1

I am trying to search for a particular string within zipped files but cannot get the 'xargs' syntax correct.

The files unzip/zip correctly but xargs is actually searching for nothing (we are looking for failed TLS EMails).

Can anyone give me some pointers about the correct xargs syntax?

for filename in $( ls -1 ${HOST}-mail-2018${1}[0-9][0-9]* )
do
  filetype=${filename##*.}
  case $filetype in
    bz2)
        unzipper="bzip2 -d "
        zipper="bzip2"
        unzfile=${filename%.${filetype}}
        ;;
    gz)
        unzipper="gzip -d "
        zipper="gzip "
        unzfile=${filename%.${filetype}}
        ;;
    xz)
        unzipper="xz -d "
        zipper="xz "
        unzfile=${filename%.${filetype}}
       ;;
    *)
        echo "Unknown compression type for file $filename"
        break
        ;;
   esac
        #  Testing:    echo $unzipper $zipper $unzfile
        echo $unzipper $zipper $filename $unzfile

   eval ${unzipper} ${filename}
   grep 'Cannot .*TLS' ${unzfile} | sed 's/^.*]: //' | sed 's/:.*//' |  xargs fgrep
   eval ${zipper} ${unzfile}
done
exit 0
Rui F Ribeiro
  • 56,709
  • 26
  • 150
  • 232
mintster
  • 23
  • 2
  • It's not clear why you're using xargs at all. Isn't grep PATTERN | sed ... enough? Also, you shouldn't zip and unzip back the files; simply gzip -cd file | grep PATTERN or bzip -cd file | grep .. (or zgrep, bzgrep) will do. And you shouldn't determine file type from the extension: use type=\file -i filename`` then case $type in application/gzip;*) ...;; application/x-bzip2;*) ... esac. –  Oct 16 '18 at 10:02

1 Answers1

3
for filename in "$HOST-mail-2018$1"[0-9][0-9]*; do
    case $filename in
        *.gz)  g=zgrep  ;;
        *.bz2) g=bzgrep ;;
        *.xz)  g=xzgrep ;;
        *) printf 'Unknown filetype for "%s"\n' "$filename" >&2
           exit 1   # or continue or break
    esac

    "$g" 'Cannot .*TLS' "$filename"
done

Each compression tool comes with a corresponding grep tool. These are, for gzip, bzip2 and xz, called zgrep, bzgrep and xzgrep respectively. By using these there is no need to explicitly uncompress and recompress the files.

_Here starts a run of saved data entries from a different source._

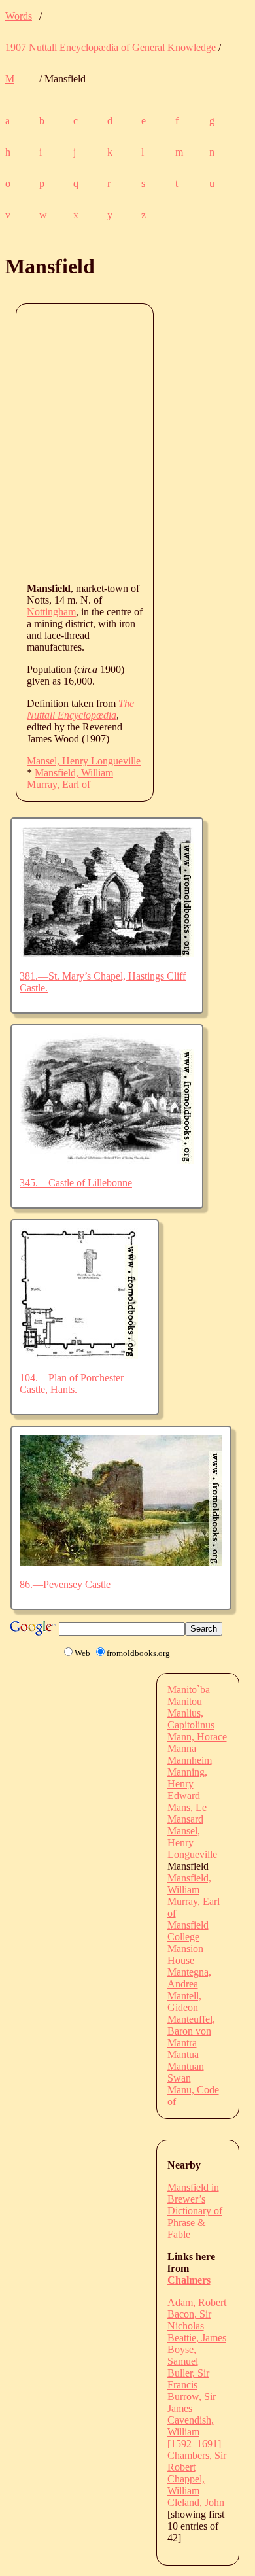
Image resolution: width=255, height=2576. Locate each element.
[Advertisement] (127, 442)
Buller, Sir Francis (188, 2378)
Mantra (182, 2042)
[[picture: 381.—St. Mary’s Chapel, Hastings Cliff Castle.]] (107, 953)
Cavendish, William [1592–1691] (194, 2431)
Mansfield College (188, 1930)
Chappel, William (186, 2484)
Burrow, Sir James (191, 2402)
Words (18, 16)
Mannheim (189, 1760)
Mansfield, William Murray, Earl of (70, 778)
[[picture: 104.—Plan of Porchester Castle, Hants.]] (79, 1355)
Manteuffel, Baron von (191, 2025)
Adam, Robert (196, 2302)
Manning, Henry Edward (187, 1783)
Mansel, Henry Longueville (84, 760)
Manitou (184, 1701)
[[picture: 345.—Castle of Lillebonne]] (107, 1160)
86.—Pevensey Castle (65, 1584)
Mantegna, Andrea (189, 1977)
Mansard (185, 1819)
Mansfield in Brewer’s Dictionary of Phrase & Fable (194, 2211)
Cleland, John (195, 2502)
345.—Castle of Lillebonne (76, 1182)
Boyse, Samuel (182, 2355)
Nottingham (51, 611)
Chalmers (189, 2280)
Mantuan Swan (185, 2072)
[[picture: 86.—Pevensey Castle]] (121, 1562)
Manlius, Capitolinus (190, 1719)
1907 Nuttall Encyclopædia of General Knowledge (110, 47)
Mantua (183, 2054)
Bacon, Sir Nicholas (189, 2320)
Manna (181, 1748)
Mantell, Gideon (184, 2001)
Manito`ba (188, 1689)
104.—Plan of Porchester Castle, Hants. (72, 1383)
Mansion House (185, 1954)
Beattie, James (196, 2337)
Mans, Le (187, 1807)
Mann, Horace (197, 1736)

The script above picks the correct grep depending on the file suffix. One could arguably use plain grep for any unknown suffix. See below for how to do this without looking at filename suffixes (using the file tool).

Note how we don't need to use ls to loop over the set of files, and that the variable expansions need to be double quoted.

I ignored the sed calls that you have in your code as I don't know what the purpose of these are. I also removed the exit 0 at the end of the code as it would mask any other exit status of the script if it exited the loop.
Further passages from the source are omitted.